(Stored data)
===

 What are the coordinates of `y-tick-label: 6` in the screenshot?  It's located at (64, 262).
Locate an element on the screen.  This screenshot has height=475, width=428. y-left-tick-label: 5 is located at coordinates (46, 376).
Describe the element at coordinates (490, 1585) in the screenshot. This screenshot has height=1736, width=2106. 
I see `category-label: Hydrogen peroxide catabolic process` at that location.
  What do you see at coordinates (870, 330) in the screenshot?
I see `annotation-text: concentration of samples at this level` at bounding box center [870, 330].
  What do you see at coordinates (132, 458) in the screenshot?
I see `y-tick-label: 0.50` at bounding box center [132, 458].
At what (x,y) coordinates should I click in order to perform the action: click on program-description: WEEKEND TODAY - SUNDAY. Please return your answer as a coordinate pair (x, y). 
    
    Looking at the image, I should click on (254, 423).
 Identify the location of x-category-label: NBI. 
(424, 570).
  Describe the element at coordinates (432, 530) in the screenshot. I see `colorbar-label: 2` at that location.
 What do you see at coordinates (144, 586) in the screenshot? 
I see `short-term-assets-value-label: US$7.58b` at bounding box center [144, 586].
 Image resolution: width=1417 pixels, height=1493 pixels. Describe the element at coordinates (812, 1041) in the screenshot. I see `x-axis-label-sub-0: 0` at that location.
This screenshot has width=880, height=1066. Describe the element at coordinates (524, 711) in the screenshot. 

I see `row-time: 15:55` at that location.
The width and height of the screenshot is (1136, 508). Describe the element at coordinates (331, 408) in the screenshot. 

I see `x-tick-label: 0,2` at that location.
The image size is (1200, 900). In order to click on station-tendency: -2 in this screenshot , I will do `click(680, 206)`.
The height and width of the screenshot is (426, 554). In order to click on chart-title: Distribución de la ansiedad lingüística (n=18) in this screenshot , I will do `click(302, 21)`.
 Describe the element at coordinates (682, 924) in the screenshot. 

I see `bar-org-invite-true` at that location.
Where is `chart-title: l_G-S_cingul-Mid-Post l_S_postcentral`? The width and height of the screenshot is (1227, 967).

===

*Requirement*
Can you copy out all of the records above word for word, with nothing changed?

*Response to the exercise*
 What are the coordinates of `y-tick-label: 6` in the screenshot?  It's located at (64, 262).
Locate an element on the screen.  This screenshot has height=475, width=428. y-left-tick-label: 5 is located at coordinates (46, 376).
Describe the element at coordinates (490, 1585) in the screenshot. This screenshot has height=1736, width=2106. 
I see `category-label: Hydrogen peroxide catabolic process` at that location.
  What do you see at coordinates (870, 330) in the screenshot?
I see `annotation-text: concentration of samples at this level` at bounding box center [870, 330].
  What do you see at coordinates (132, 458) in the screenshot?
I see `y-tick-label: 0.50` at bounding box center [132, 458].
At what (x,y) coordinates should I click in order to perform the action: click on program-description: WEEKEND TODAY - SUNDAY. Please return your answer as a coordinate pair (x, y). 
    
    Looking at the image, I should click on (254, 423).
 Identify the location of x-category-label: NBI. 
(424, 570).
  Describe the element at coordinates (432, 530) in the screenshot. I see `colorbar-label: 2` at that location.
 What do you see at coordinates (144, 586) in the screenshot? 
I see `short-term-assets-value-label: US$7.58b` at bounding box center [144, 586].
 Image resolution: width=1417 pixels, height=1493 pixels. Describe the element at coordinates (812, 1041) in the screenshot. I see `x-axis-label-sub-0: 0` at that location.
This screenshot has width=880, height=1066. Describe the element at coordinates (524, 711) in the screenshot. 

I see `row-time: 15:55` at that location.
The width and height of the screenshot is (1136, 508). Describe the element at coordinates (331, 408) in the screenshot. 

I see `x-tick-label: 0,2` at that location.
The image size is (1200, 900). In order to click on station-tendency: -2 in this screenshot , I will do `click(680, 206)`.
The height and width of the screenshot is (426, 554). In order to click on chart-title: Distribución de la ansiedad lingüística (n=18) in this screenshot , I will do `click(302, 21)`.
 Describe the element at coordinates (682, 924) in the screenshot. 

I see `bar-org-invite-true` at that location.
Where is `chart-title: l_G-S_cingul-Mid-Post l_S_postcentral`? The width and height of the screenshot is (1227, 967).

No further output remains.